[Given information — start]
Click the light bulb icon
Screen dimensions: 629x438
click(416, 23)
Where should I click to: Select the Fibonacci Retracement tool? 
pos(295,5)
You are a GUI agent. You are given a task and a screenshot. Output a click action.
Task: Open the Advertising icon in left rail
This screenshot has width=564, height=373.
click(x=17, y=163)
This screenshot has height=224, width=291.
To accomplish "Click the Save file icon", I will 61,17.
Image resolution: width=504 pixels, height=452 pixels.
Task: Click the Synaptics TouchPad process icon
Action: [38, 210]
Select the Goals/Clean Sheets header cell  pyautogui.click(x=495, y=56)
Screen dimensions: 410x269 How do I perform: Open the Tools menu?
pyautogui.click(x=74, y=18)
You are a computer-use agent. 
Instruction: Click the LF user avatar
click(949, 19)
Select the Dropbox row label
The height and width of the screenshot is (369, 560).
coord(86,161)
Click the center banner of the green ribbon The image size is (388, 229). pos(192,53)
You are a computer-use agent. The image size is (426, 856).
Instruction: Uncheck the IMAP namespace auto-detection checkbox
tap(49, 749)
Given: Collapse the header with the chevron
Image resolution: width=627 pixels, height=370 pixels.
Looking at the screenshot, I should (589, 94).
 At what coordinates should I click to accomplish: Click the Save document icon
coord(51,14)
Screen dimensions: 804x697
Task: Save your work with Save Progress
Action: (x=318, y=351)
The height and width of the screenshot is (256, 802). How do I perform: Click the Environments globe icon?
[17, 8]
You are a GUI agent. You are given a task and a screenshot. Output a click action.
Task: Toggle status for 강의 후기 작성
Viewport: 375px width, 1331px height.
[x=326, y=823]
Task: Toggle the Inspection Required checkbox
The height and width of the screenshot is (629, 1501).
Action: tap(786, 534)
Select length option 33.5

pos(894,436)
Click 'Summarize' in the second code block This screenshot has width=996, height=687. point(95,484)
[Given information — finish]
§ What to produce:
Only an exact transcription of all the records above counts as an answer.

§ Solution:
Click the light bulb icon
Screen dimensions: 629x438
click(416, 23)
Where should I click to: Select the Fibonacci Retracement tool? 
pos(295,5)
You are a GUI agent. You are given a task and a screenshot. Output a click action.
Task: Open the Advertising icon in left rail
This screenshot has width=564, height=373.
click(x=17, y=163)
This screenshot has height=224, width=291.
To accomplish "Click the Save file icon", I will 61,17.
Image resolution: width=504 pixels, height=452 pixels.
Task: Click the Synaptics TouchPad process icon
Action: [38, 210]
Select the Goals/Clean Sheets header cell  pyautogui.click(x=495, y=56)
Screen dimensions: 410x269 How do I perform: Open the Tools menu?
pyautogui.click(x=74, y=18)
You are a computer-use agent. 
Instruction: Click the LF user avatar
click(949, 19)
Select the Dropbox row label
The height and width of the screenshot is (369, 560).
coord(86,161)
Click the center banner of the green ribbon The image size is (388, 229). pos(192,53)
You are a computer-use agent. The image size is (426, 856).
Instruction: Uncheck the IMAP namespace auto-detection checkbox
tap(49, 749)
Given: Collapse the header with the chevron
Image resolution: width=627 pixels, height=370 pixels.
Looking at the screenshot, I should (589, 94).
 At what coordinates should I click to accomplish: Click the Save document icon
coord(51,14)
Screen dimensions: 804x697
Task: Save your work with Save Progress
Action: (x=318, y=351)
The height and width of the screenshot is (256, 802). How do I perform: Click the Environments globe icon?
[17, 8]
You are a GUI agent. You are given a task and a screenshot. Output a click action.
Task: Toggle status for 강의 후기 작성
Viewport: 375px width, 1331px height.
[x=326, y=823]
Task: Toggle the Inspection Required checkbox
The height and width of the screenshot is (629, 1501).
Action: tap(786, 534)
Select length option 33.5

pos(894,436)
Click 'Summarize' in the second code block This screenshot has width=996, height=687. point(95,484)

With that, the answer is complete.